How this skill works

The skill loads a prioritized source list (RSS/Atom first, HTML fallback), fetches and normalizes entries, then performs deduplication and topic classification. It sorts results by time and source weight, optionally extracts full text, translates summaries if needed, and renders a templated Markdown digest (or JSON/image) with per-item metadata and source tracing.

When to use it

Daily or ad-hoc AI news briefings for teams or newsletters
Monitoring a specific time window (today/yesterday/specified date range)
Compiling multi-source summaries while avoiding duplicate coverage
Generating translated digests for multilingual audiences
Producing social-share images or Markdown-ready reports for publication

Best practices

Prefer RSS/Atom-enabled sources; falling back to HTML only when RSS is unavailable
Keep default time zone (Asia/Shanghai) unless you need a specific regional window
Set sensible max and max-per-topic limits to maintain digest readability
Do not attempt to bypass paywalls; include only public meta information for restricted content
Enable LLM translation only when higher-quality translations are needed and API keys are configured

Example use cases

Generate today’s Chinese AI digest from all default sources and save as digest.md
Produce a JSON feed of AI product launches from the last 7 days for downstream processing
Create a landscape shareable image of top 5 AI research items for social distribution
Fetch yesterday’s AI policy updates limited to the policy topic and include source tracebacks
Run a smoke test to verify feed connectivity and list any failed sources for investigation

FAQ

Can I change the output language?

Yes — default is Chinese (zh).
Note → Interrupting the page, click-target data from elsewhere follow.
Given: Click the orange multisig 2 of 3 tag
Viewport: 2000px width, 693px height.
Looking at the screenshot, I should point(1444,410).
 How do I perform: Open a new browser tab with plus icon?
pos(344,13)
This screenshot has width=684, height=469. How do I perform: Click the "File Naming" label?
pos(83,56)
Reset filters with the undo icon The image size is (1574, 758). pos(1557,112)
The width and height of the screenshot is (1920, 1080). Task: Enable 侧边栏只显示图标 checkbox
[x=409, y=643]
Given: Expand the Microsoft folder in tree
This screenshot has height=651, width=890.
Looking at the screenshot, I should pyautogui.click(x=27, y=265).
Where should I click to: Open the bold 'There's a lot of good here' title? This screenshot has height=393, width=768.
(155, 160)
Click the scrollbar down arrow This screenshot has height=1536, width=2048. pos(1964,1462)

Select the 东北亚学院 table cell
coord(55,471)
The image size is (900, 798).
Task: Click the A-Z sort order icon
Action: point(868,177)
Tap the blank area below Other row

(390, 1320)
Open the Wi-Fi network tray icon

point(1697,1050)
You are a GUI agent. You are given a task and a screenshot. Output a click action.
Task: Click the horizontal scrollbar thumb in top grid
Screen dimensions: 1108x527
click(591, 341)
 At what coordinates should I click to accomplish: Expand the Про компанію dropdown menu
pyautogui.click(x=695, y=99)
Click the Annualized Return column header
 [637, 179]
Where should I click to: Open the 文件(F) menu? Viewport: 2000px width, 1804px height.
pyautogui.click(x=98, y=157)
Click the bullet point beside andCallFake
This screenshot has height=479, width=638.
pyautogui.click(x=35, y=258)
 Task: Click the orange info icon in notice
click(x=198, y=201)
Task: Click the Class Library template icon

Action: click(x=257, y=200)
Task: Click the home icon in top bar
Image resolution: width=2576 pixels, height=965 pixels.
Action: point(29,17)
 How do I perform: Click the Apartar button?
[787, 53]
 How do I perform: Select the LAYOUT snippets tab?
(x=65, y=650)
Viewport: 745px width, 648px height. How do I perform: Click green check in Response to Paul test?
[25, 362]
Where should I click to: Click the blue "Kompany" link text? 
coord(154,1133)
You can request English or both; when source articles are in another language they are translated and raw originals are retained in JSON.

How does deduplication work?

Deduplication merges exact-link duplicates and near-duplicate titles across sources, keeping one canonical entry and listing all contributing sources.

Will the skill bypass paywalls?

No. The skill respects paywalls and site terms; for gated content it uses only publicly available metadata such as title and excerpt.